**Entries**.
----------------------------------------
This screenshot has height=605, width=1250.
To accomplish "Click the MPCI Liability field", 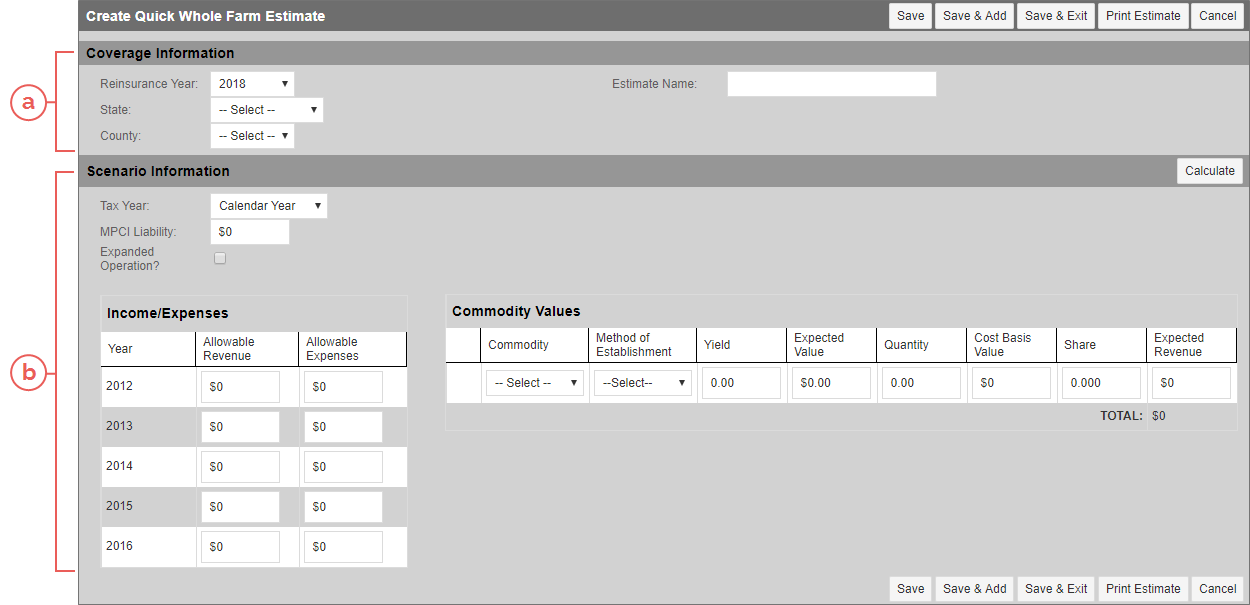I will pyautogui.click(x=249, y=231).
----------------------------------------
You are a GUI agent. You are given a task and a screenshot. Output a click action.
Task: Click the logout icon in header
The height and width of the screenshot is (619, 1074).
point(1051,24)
----------------------------------------
Shift the data by rewriting everything from the line containing "You are a GUI" down to the line containing "point(1051,24)", both included, with 43 added to every coordinate in the answers.

**Exercise solution**.
You are a GUI agent. You are given a task and a screenshot. Output a click action.
Task: Click the logout icon in header
The height and width of the screenshot is (619, 1074).
point(1094,67)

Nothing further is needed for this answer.